Under the German supply chain law, the Federal Office for Economic Affairs and Export Control can take action against employers with at least 1,000 workers in the country. About 4,000 businesses currently fall under the law, according to Moody’s. They include German automaker Volkswagen AG, which recently voted to unionize in Tennessee, and Daimler Truck AG, whose North American subsidiary reached a labor agreement with the UAW last month, both meet that criteria.
Violators can be fined up to €8 million or 2% of their annual revenue.
The EU Parliament approved a directive in April to expand a similar policy to all 27 member states, which will have to write and implement their own laws.
The effect will be a bloc of nations enforcing their own labor laws abroad. In addition to large European companies, the requirements will apply to non-EU based companies with a net turnover of more than €450 million inside the EU, meaning it could apply to US firms, too.
Murky Process
Enforcement of the German law will offer an early look at how it will work, though questions remain.
The country’s export agency, known as BAFA, can inspect and demand documents from employers suspected of violating the law. The agency says it investigates every complaint as a matter of procedure. The UAW announced May 16 its complaint was under investigation.
Little else is known about the government’s investigatory process, which has been kept largely behind closed doors, said Miriam-Lena Horn, head of the Division for International Value Chains for the German Trade Union Confederation, an umbrella organization made up of eight large unions.
That’s partially because the law is so new, but it’s also by design. There is an effort “not to name and shame companies” before complaints have been substantiated, Horn said.
Horn said she’s not aware of any fines that have been made public. Spokespeople for BAFA, the German Chancellery, and the UAW didn’t respond to requests for comment.
Once all the laws are up and running, the goal will be to create a “globally harmonized market that would set a standard under which all companies would have to operate,” Horn said.

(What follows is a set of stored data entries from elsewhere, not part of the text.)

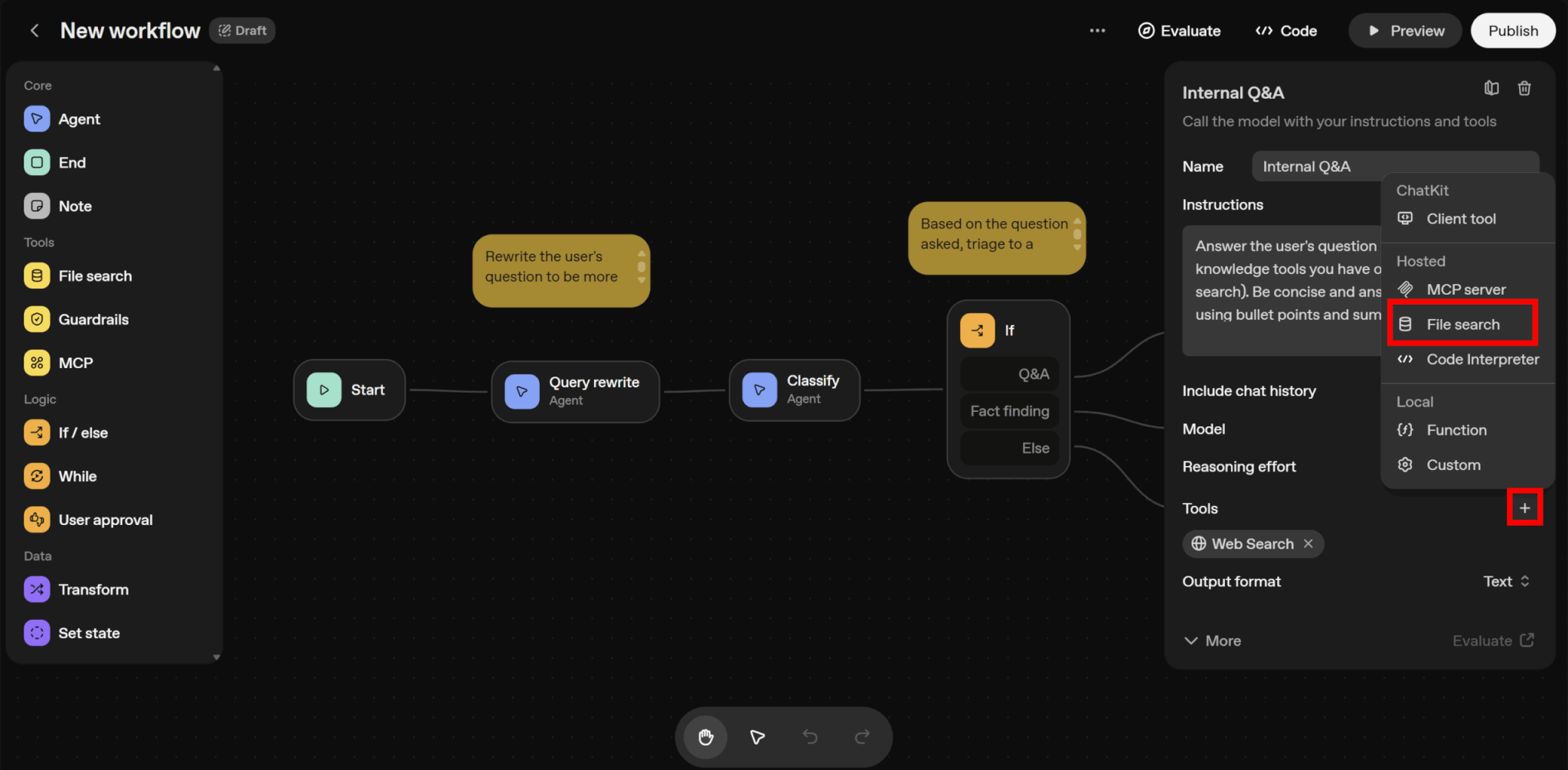Click the Publish button
The width and height of the screenshot is (1568, 770).
1512,31
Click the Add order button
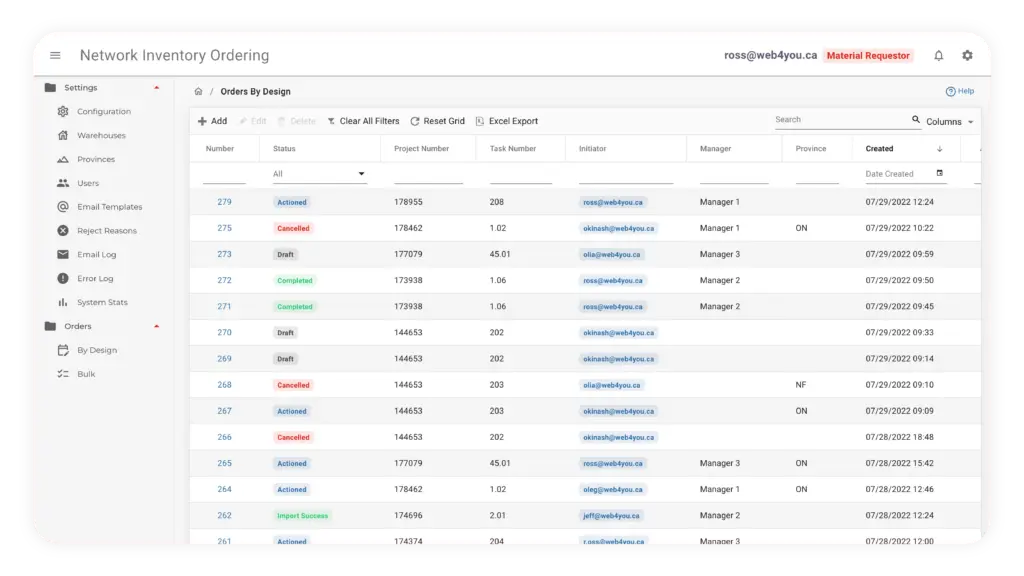Screen dimensions: 1024x576 pyautogui.click(x=212, y=121)
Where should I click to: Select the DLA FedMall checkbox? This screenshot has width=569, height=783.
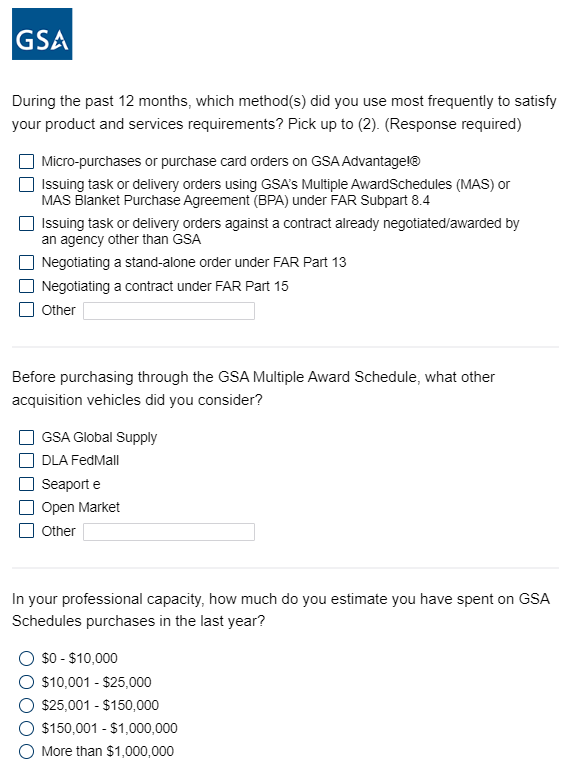[26, 460]
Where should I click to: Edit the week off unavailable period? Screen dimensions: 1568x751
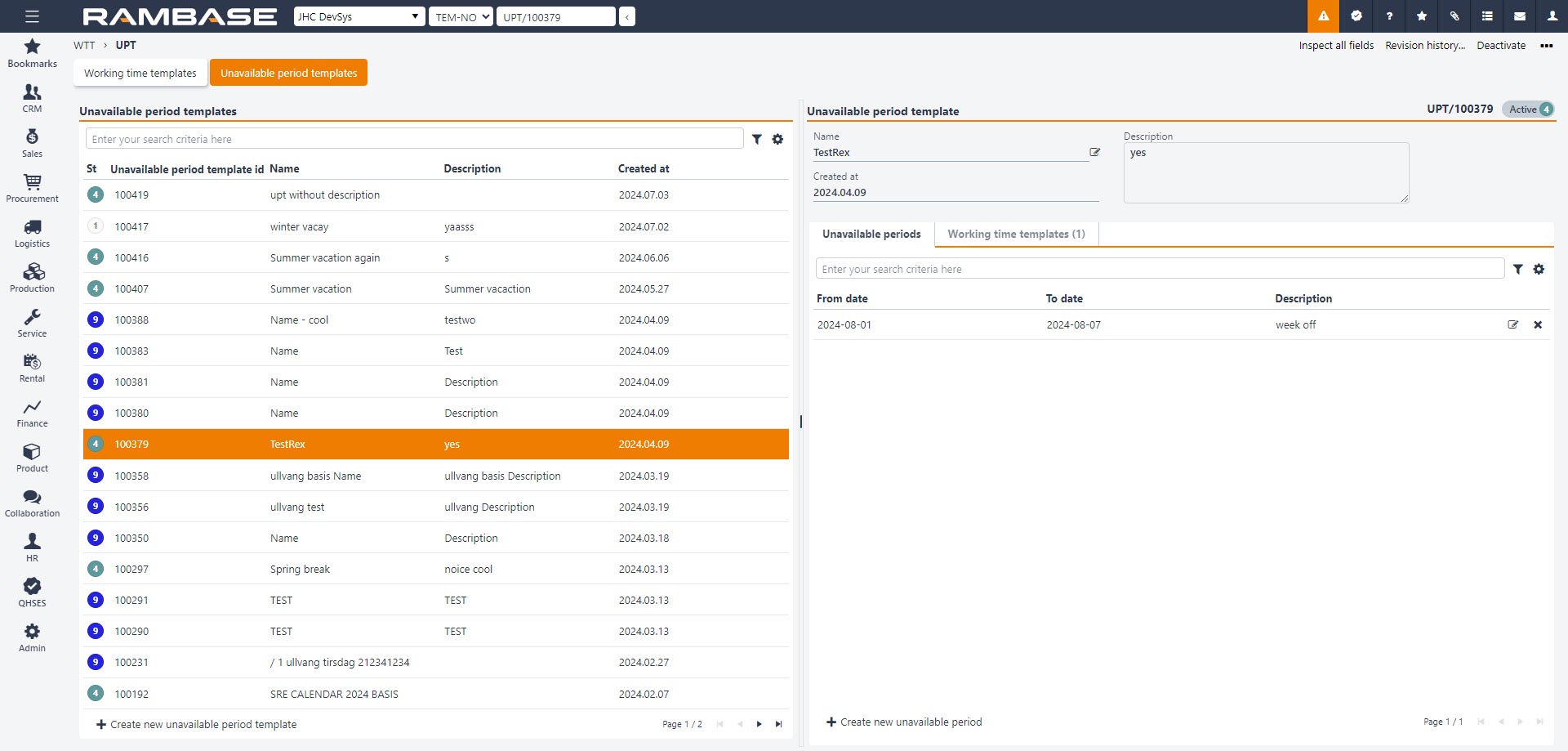tap(1512, 325)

As for Mercedes, company spokeswoman Andrea Berg said in an email that management “has not interfered or retaliated against any Team Member in their right to pursue union representation,” and “firmly denies it has made any adverse employment decision based on union affiliation.”
The UAW remains in a precarious place in its campaign to organize foreign automakers. The loss in Alabama was a stark reversal from a few weeks earlier when workers at
It was the first major union election since the German supply chain law took effect. The company remained largely neutral, and the union passed with 73% of the vote.

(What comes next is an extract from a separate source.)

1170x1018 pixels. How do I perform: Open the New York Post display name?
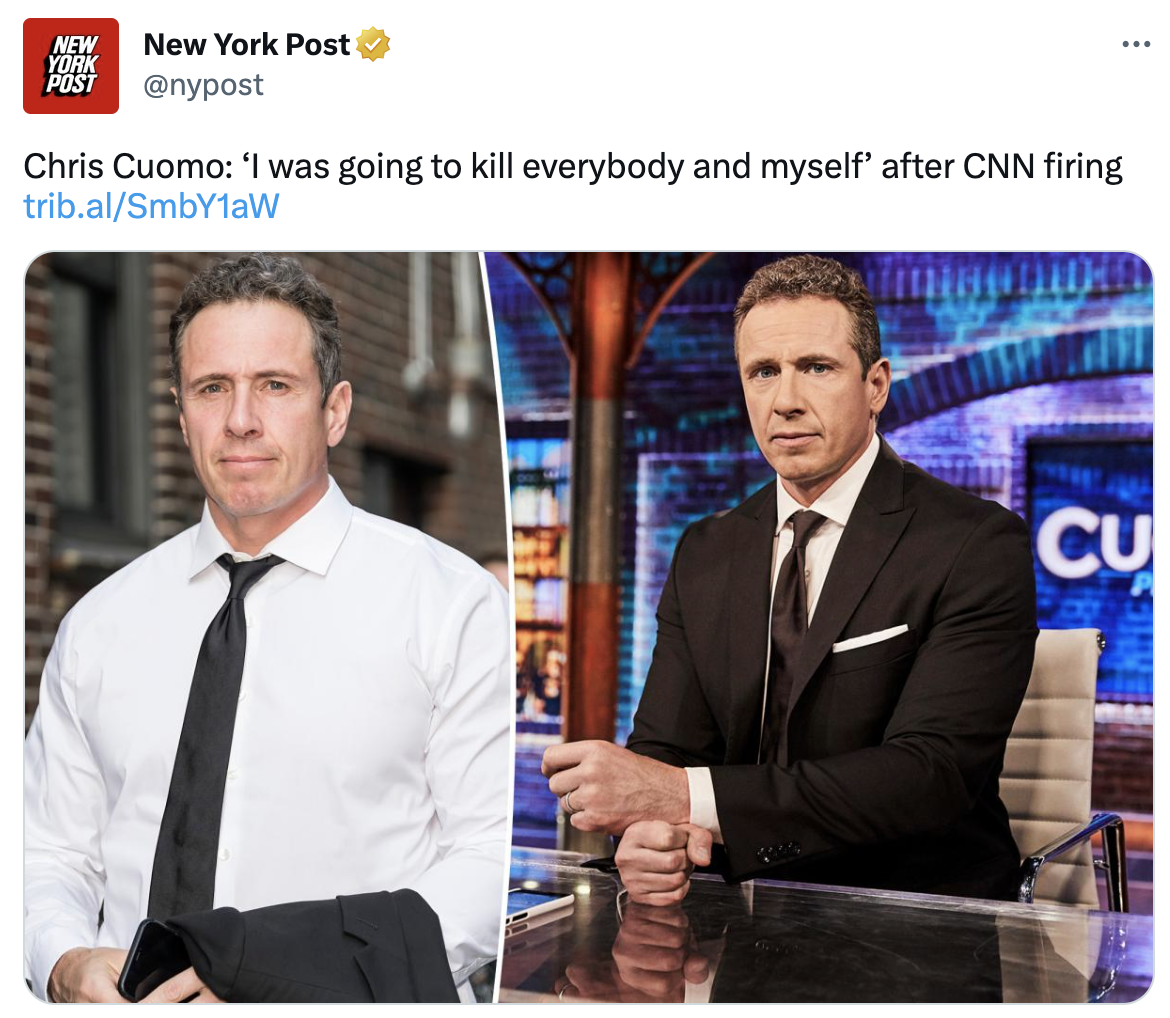[246, 45]
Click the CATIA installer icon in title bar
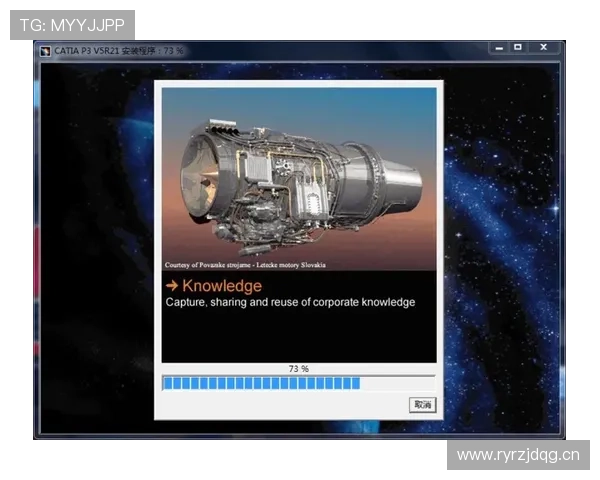 tap(44, 50)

White House Takes Interest
The US has long had a tense relationship with global labor standards.
It has never ratified two key conventions of the International Labour Organization—an arm of the United Nations that emerged after World War I—that guarantee freedom of collective bargaining.
That’s mainly because the guarantees also apply to public-sector unions that are regulated by states and municipalities, said Marculewicz, the international labor attorney. The federal government is prevented from regulating those entities under the 10th Amendment, he said.
The ramifications of the German law haven’t escaped the Biden administration, however. US National Security Adviser Jake Sullivan recently prodded Germany to investigate the allegations brought by the UAW at the urging of the union’s president, Shawn Fain, Bloomberg Law previously reported.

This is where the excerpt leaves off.